When its time to change...
I have acted on an impulse that I have had for a long time now. I have decided to move from Michigan in the hopes of jump starting my life and hopefully my career. It is a decision that has been put off for quite a while. I have come to the realization that life is too darn short to keep procrastinating hoping the job outlook would get better or that I would stumble upon some kind of path that would lead to fulfillment. Instead I am just going to take a chance for once and try before I wake up one day and realize it is too late and am left with regrets. No firm date as of yet, but in the near future I will be moving to Pittsburgh.
Over the last several years I have always considered places like Chicago, Colorado, and Indianapolis to name a few. Pittsburgh made it to the list in the last couple years. It has the city environment that I like without being overbearing.
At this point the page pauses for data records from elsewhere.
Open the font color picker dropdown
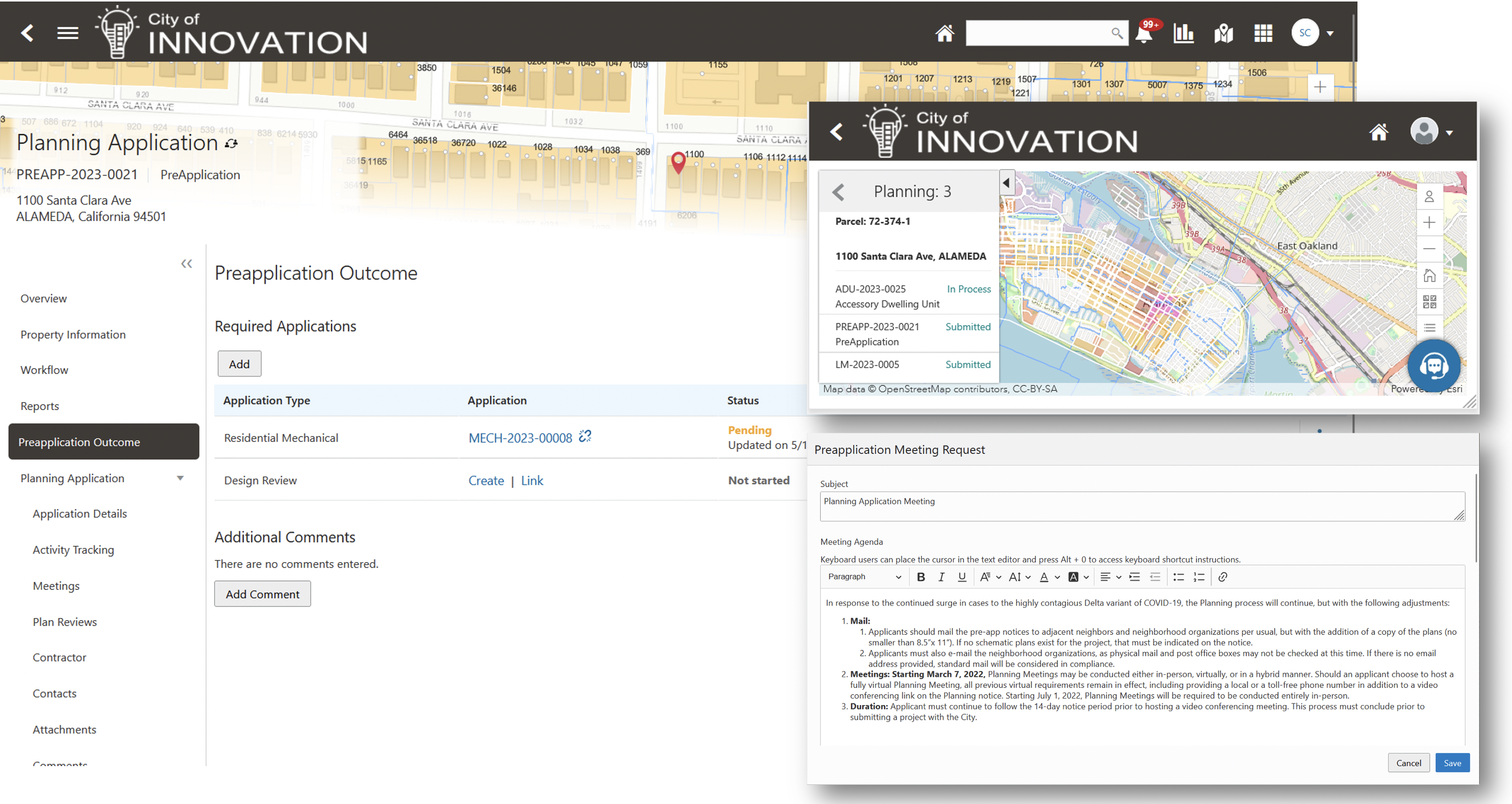Image resolution: width=1512 pixels, height=804 pixels. [1057, 577]
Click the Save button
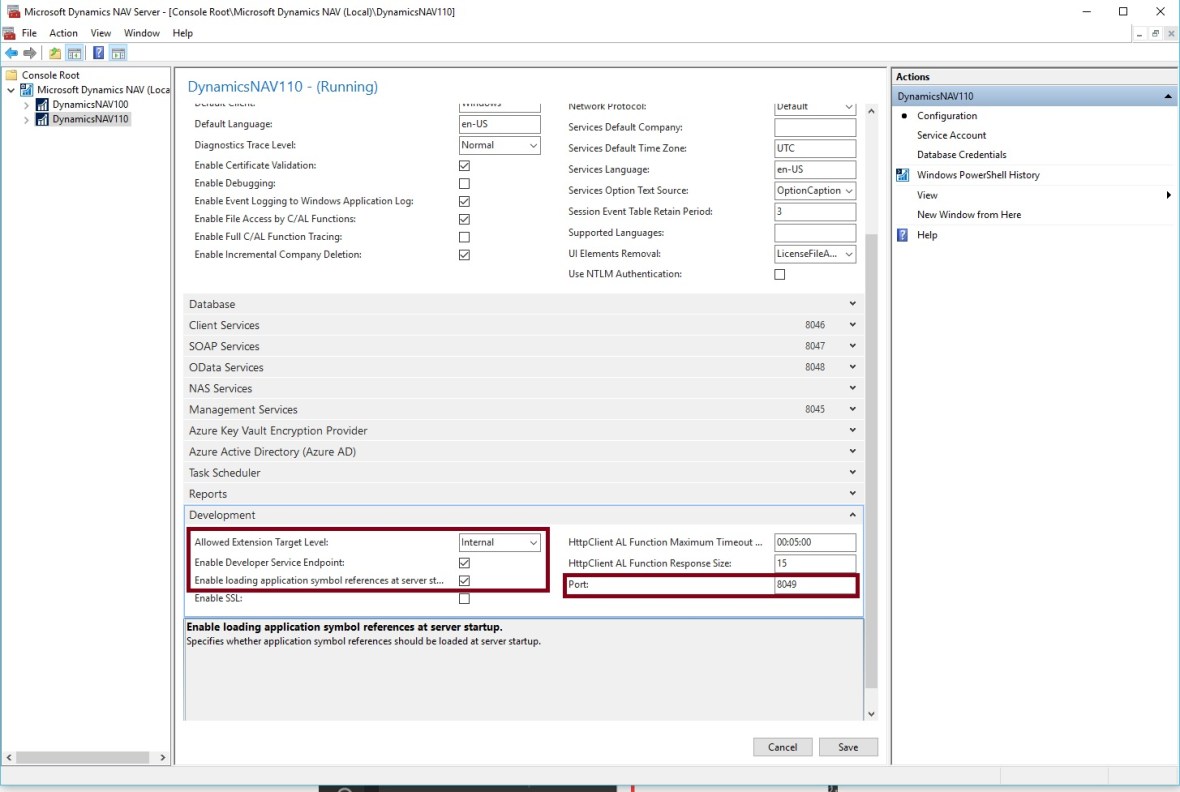The height and width of the screenshot is (792, 1180). point(847,747)
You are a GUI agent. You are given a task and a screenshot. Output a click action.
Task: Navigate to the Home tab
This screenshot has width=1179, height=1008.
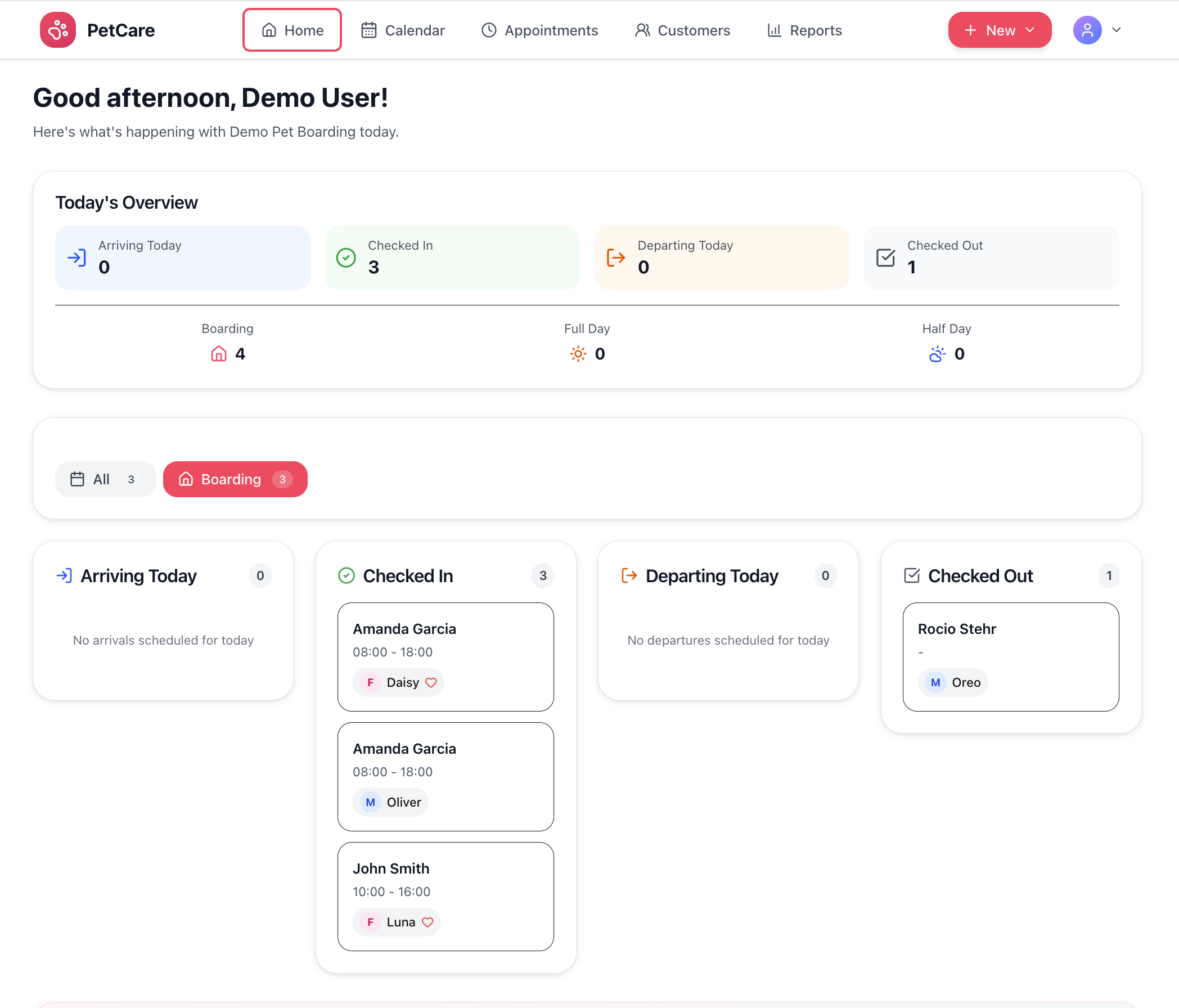point(292,30)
The opportunities for living quarters and career aspirations are, I think, better than here in Michigan. Also it has something that those other cities do not, it has family.
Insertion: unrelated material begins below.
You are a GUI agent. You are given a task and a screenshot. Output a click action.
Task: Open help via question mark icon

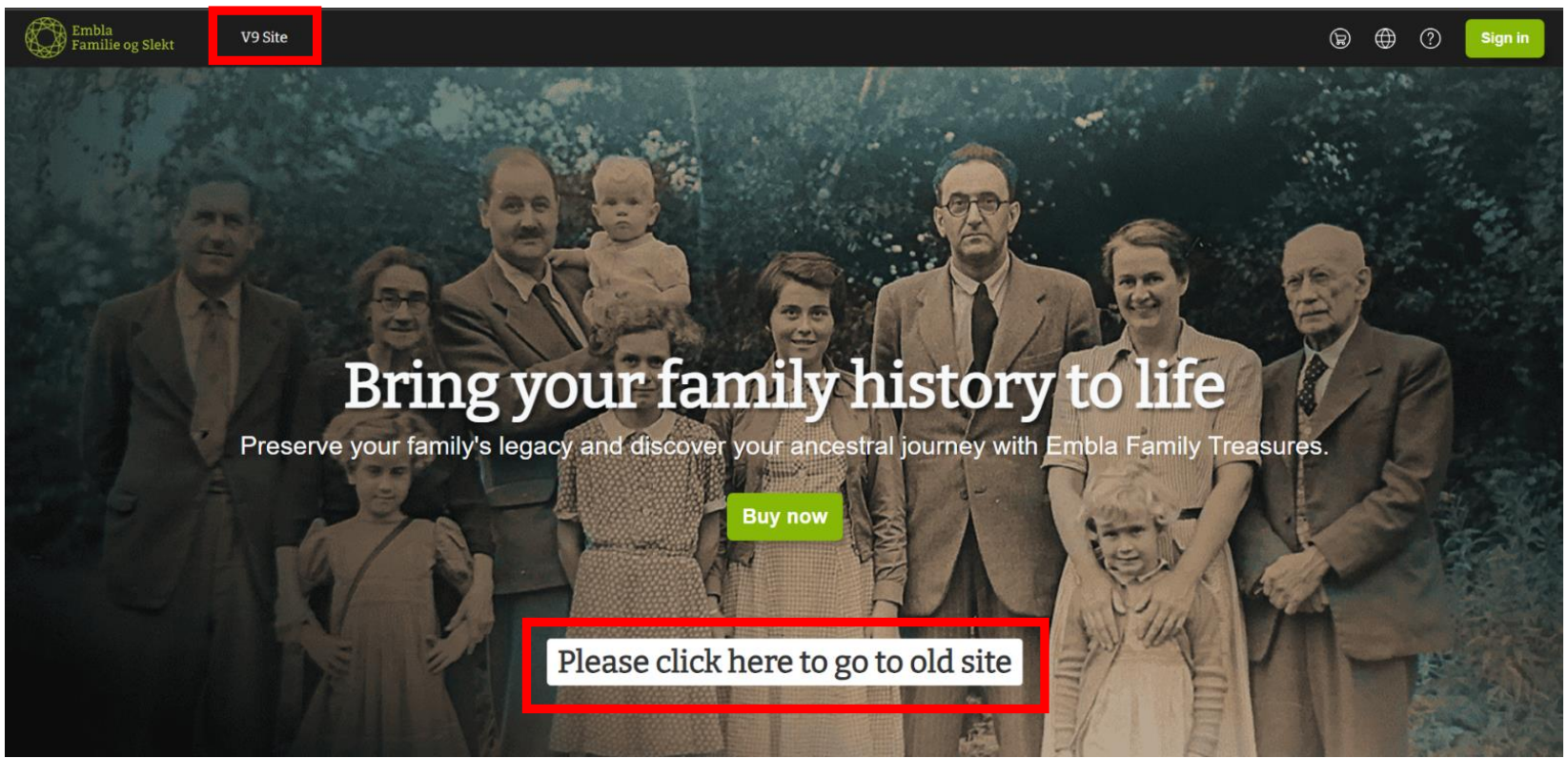click(1430, 38)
The last several years have brought many changes in my life, beginning with the loss of my mother and subsequently the loss of any kind of a relationship with my father, closing of my business, moves, and a new job. Through it all I had my family and close friends around for support and encouragement of all kinds. For a long time, my family was the one constant in my life that I could count on. I could not even begin to do justice to, by simply writing, the impact they had on my life. But I think in a family as close as ours, we all show, in many little ways, the closeness and appreciation for one another every time we see or talk to each other. So being only a half hour away from those I care about most was the only big hurdle left for me. But making that leap is easier when I remember that Pittsburgh is only 4-5 hours away and the only bad thing about the drive is watching out for troopers on the Ohio Turnpike. Also knowing that I have family waiting for me at my destination and who will probably take this transplant into there home for a little while makes it easier because I can go to a place where I feel welcome and at home.
Well, before I get all Mike Myers/Linda Richman/coffee talk and become more verklempt, I will end this post for now. More later.
Comments
Gah!
But we were just finishing the blue prints of the "Move Alison and Paul back to Michigan" plan!
Posted by: Jenna | September 2, 2005 04:36 PM
we are SO thrilled about this news, brenty...can't wait to have you down here!!!
Posted by: alison | September 2, 2005 07:19 PM
Of course, we'll miss Brent as well. Of course, once you are settled, Uncle Brent's house will be Caleb, Jacob, Abigail, and Matthews summer home, right?